** Start Text segment **
The Italy of Caesar; Nero and Versace, Too

by Philip Kennicott

WASHINGTON POST

Unfortunately, raving about Wolf Trap Opera's new production of Monteverdi's "L'Incoronazione di Poppea" at the Barns of Wolf Trap will do most readers no good. This production, which seethes with sly intrigues and cynicism, works because the directors and singers take full advantage of the theater's small size. At 350 seats, the Barns is the best place in the metropolitan area to hear opera, but it means only a limited audience will get in. Some reviews sell tickets. This one's just for posterity.

Imagine Rome as reinvented in mid-17th-century Italy, a time when the gilt is coming off the Renaissance self-confidence, when big butch statues of David are yielding to something more sickly, eccentric and mannered. This is a very dark take on imperial Rome, the Rome of Tacitus and Suetonius (and Robert Graves), the kind of place where you'd better watch where you left your drink or someone's going to slip something into it.

Very early in the history of opera, the first great practitioner of the form--Claudio Monteverdi--chose a libretto set in the Rome of Nero. "L'Incoronazione di Poppea" follows the conniving title character's rise to supplant the Empress Octavia and take her place as Nero's wife and Empress of Rome. Unlike Monteverdi's other two extant operas, set in Homeric and pre-Homeric Greece, the composer's final surviving opera has the grave formality of Senecan tragedy and the devout pragmatism of Machiavelli.
** End Text segment **
** Start Items **
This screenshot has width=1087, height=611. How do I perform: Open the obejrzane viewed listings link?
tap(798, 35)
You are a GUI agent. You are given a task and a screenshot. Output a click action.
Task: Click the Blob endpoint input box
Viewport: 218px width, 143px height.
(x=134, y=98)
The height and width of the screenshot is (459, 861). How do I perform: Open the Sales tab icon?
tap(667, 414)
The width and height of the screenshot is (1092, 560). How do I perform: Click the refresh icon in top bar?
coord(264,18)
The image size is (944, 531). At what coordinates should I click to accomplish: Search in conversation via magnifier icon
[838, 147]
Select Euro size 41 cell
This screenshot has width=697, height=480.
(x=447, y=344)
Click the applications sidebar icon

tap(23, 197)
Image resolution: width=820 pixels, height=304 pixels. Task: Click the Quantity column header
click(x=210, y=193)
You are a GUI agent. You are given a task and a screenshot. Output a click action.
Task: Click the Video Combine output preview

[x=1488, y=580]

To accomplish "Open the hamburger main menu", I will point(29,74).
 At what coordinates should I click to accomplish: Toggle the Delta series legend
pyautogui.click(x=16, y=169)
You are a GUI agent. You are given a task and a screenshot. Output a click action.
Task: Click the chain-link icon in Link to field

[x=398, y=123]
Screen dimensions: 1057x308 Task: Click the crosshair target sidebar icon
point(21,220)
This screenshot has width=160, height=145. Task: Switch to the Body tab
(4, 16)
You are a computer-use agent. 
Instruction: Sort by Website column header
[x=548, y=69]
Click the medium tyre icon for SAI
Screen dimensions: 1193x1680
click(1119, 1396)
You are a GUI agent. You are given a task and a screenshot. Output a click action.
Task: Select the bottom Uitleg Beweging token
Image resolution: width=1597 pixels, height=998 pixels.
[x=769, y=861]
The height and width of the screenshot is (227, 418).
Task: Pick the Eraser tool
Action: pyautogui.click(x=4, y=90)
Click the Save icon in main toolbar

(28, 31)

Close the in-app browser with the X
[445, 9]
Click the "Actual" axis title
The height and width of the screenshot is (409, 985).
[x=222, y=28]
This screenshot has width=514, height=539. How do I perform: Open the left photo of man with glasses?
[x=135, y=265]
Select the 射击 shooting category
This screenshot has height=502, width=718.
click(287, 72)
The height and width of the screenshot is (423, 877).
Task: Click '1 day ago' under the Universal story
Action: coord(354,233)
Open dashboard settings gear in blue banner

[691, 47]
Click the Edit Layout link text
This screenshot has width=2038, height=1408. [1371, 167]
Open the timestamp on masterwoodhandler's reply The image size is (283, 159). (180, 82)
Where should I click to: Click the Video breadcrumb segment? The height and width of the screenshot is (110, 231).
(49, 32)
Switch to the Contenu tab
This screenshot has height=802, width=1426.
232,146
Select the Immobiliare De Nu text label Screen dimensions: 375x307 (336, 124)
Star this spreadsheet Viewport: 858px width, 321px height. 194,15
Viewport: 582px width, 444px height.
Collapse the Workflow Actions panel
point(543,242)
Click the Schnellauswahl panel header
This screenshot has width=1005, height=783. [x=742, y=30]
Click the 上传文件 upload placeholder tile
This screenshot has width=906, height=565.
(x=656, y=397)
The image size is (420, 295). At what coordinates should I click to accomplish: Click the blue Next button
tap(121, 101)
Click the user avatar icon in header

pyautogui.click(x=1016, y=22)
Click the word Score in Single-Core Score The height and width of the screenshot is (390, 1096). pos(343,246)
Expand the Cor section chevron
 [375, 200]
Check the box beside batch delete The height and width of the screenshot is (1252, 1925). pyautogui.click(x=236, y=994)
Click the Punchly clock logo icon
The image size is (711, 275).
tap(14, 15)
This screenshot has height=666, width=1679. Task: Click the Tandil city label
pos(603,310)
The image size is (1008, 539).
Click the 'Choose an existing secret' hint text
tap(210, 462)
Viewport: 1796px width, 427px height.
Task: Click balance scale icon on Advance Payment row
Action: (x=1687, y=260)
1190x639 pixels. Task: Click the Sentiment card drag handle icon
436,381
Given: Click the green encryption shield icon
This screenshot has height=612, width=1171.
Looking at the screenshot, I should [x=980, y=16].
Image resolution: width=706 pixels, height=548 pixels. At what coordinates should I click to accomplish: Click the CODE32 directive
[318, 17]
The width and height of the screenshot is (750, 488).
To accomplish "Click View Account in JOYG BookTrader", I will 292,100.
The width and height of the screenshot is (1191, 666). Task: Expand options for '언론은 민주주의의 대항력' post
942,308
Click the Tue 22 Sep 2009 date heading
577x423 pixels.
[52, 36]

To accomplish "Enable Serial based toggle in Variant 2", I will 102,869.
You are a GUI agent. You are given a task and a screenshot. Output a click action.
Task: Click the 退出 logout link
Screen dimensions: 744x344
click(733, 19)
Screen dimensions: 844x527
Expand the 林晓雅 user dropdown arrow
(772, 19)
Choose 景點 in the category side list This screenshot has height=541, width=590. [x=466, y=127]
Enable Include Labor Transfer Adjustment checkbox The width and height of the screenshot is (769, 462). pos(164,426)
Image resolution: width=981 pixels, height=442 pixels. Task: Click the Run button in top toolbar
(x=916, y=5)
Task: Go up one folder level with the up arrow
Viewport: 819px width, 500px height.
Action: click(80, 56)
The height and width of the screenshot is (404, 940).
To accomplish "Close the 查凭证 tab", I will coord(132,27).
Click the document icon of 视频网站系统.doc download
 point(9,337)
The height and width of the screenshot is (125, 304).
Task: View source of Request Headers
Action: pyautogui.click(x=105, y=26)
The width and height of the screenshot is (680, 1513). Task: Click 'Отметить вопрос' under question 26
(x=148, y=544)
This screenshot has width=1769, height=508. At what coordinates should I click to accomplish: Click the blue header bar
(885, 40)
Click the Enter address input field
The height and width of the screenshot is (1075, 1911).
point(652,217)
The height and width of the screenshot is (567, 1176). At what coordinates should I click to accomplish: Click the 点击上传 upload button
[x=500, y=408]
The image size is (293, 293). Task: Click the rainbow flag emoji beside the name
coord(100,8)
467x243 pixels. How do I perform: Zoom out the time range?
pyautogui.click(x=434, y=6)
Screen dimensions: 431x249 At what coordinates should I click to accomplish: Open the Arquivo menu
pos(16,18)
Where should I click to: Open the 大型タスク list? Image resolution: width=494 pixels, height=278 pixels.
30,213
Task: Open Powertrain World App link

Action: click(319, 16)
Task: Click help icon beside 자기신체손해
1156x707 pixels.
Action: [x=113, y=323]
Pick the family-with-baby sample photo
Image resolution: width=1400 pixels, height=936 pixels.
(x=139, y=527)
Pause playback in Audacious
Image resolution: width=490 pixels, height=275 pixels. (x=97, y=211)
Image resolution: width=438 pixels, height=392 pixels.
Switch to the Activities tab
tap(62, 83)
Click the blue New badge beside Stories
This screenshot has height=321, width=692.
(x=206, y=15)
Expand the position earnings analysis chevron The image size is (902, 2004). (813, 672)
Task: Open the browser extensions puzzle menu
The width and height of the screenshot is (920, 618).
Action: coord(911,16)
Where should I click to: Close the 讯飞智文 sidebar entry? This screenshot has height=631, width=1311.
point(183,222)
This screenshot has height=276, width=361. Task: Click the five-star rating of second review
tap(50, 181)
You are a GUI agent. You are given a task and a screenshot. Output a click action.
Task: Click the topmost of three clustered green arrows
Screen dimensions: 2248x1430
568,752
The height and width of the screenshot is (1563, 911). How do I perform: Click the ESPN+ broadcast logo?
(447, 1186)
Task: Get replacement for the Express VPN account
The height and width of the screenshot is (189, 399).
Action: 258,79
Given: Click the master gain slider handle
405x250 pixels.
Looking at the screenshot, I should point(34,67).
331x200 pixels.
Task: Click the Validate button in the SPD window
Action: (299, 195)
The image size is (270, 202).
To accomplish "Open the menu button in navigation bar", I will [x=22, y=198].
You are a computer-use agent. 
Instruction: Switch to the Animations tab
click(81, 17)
** End Items **
**Job:**
Transcribe the passage of the opera review that begins at the words "by Philip Kennicott" and ends after "just for posterity.", word for word.

**Result for this task:**
by Philip Kennicott

WASHINGTON POST

Unfortunately, raving about Wolf Trap Opera's new production of Monteverdi's "L'Incoronazione di Poppea" at the Barns of Wolf Trap will do most readers no good. This production, which seethes with sly intrigues and cynicism, works because the directors and singers take full advantage of the theater's small size. At 350 seats, the Barns is the best place in the metropolitan area to hear opera, but it means only a limited audience will get in. Some reviews sell tickets. This one's just for posterity.